From the program's point of view, the possible outcomes for an internally-subdivided transfer are exactly the same as for one that's submitted as a unit: it either completes successfully, or it completes partially with an error.

Does WinUSB have a way to atomically cancel subsequent IN transfers after receiving a short packet that normally terminates a transfer? Linux has USBDEVFS_URB_BULK_CONTINUATION for this, but I don't see anything similar as a WinUSB pipe policy.

Consider a program that needs to make a very large read. It queries the maximum transfer size it can use, and splits its transfers accordingly, as required. On the developer's Windows system the program reads at say 20-40MB/s and the max transfer size is 2.1MB. They find they can use the completion of a transfer as a good opportunity to update a progress bar during a large read operation; on Windows it will update smoothly at 10-20Hz or so. Then a user runs that same program on another OS with no transfer size limit, and now the progress bar hangs until the end of the operation. Or they run it on a system with a very small transfer limit, and now it eats a lot of CPU because it's trying to redraw the UI too often.

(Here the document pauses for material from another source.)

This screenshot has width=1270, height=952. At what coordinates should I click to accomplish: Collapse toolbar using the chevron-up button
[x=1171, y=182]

I've been meaning to write some examples / convenience wrappers on top of Queue that could implement Read / AsyncRead / Write / AsyncWrite. If someone wants to e.g. read a big file from a device, I think they would ideally be using something higher level than expecting to submit it as a single transfer. Individual transfers are a fairly low-level API, and there are lots of different ways to abstract them depending on the nature of their use. I think it could be in scope for nusb to provide abstractions for different common patterns here, but that could be a layer on top of Transfer and Queue.

Anyway, I'm not sure here. I think I'd prefer to start with the simple approach of not splitting transfers, and revisit if it actually becomes a practical problem for someone. But if you've already started that code, I'd be happy to take a look at it.

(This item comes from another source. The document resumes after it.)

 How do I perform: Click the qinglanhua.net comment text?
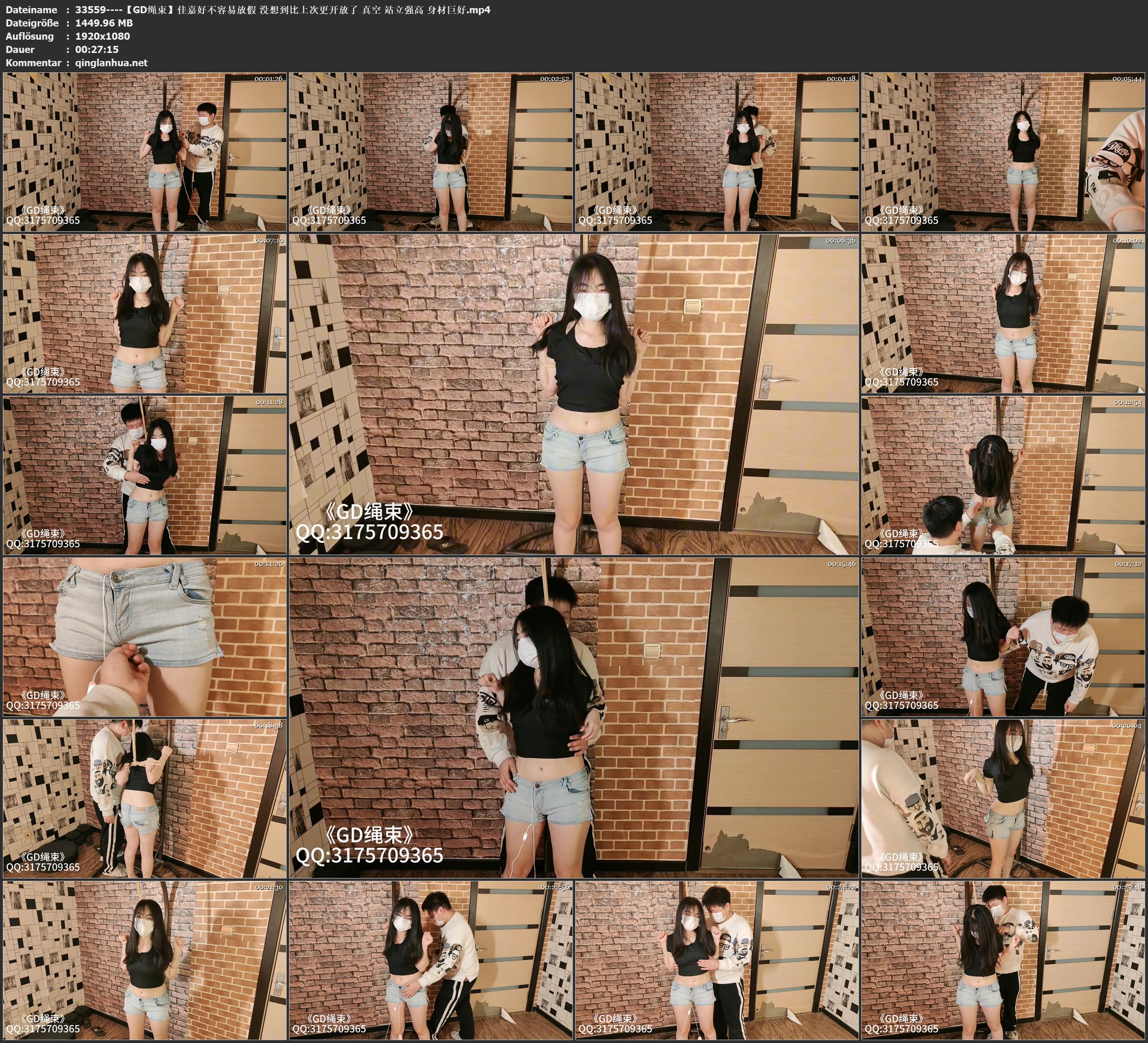(111, 62)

martinling commented 5 months ago

Rust dropped support for Windows versions older than 10, which seems like a reasonable minimum support target, and Windows 10 is the only version I've tested nusb on.

I agree that targeting Windows 10 for support/testing is reasonable, but note that support was not completely dropped for older versions. Rust is still able to build programs for even much older Windows versions. They just no longer have Tier 1 support.

Does WinUSB have a way to atomically cancel subsequent IN transfers after receiving a short packet that normally terminates a transfer? Linux has USBDEVFS_URB_BULK_CONTINUATION for this, but I don't see anything similar as a WinUSB pipe policy.

That's a great point, and no, not that I'm aware of. In all the cases I've encountered where I've needed RAW_IO, I've been streaming from endpoints where either I never expect a short packet at all, or where a short packet marks the end of the stream and no further data will follow if the device is polled again - or at least unless some control request is sent first.

If you had an endpoint that will send chunks of data one after the other, with each delimited by a short packet, and you wanted to be sure to grab only one chunk and not poll further -- then I think really it's not safe to be queuing up multiple transfers at all. You can do so if you can be certain there is a feature like USBDEVFS_URB_BULK_CONTINUATION in effect, but that seems dangerous to assume for a cross-platform API. Is there a feature like that on macOS? And does the Linux version actually guarantee that the host controller will not poll again, or can it be the case that the next operation is already queued in the hardware, even if the kernel-side queue is atomically cancelled?

I've been meaning to write some examples / convenience wrappers on top of Queue that could implement Read / AsyncRead / Write / AsyncWrite.

That sounds good, and would certainly alleviate a lot of the hoop-jumping.

I think I'd prefer to start with the simple approach of not splitting transfers, and revisit if it actually becomes a practical problem for someone. But if you've already started that code, I'd be happy to take a look at it.

OK. I hadn't gotten as far as implementing that. So I'll go with the simpler option and see how it looks.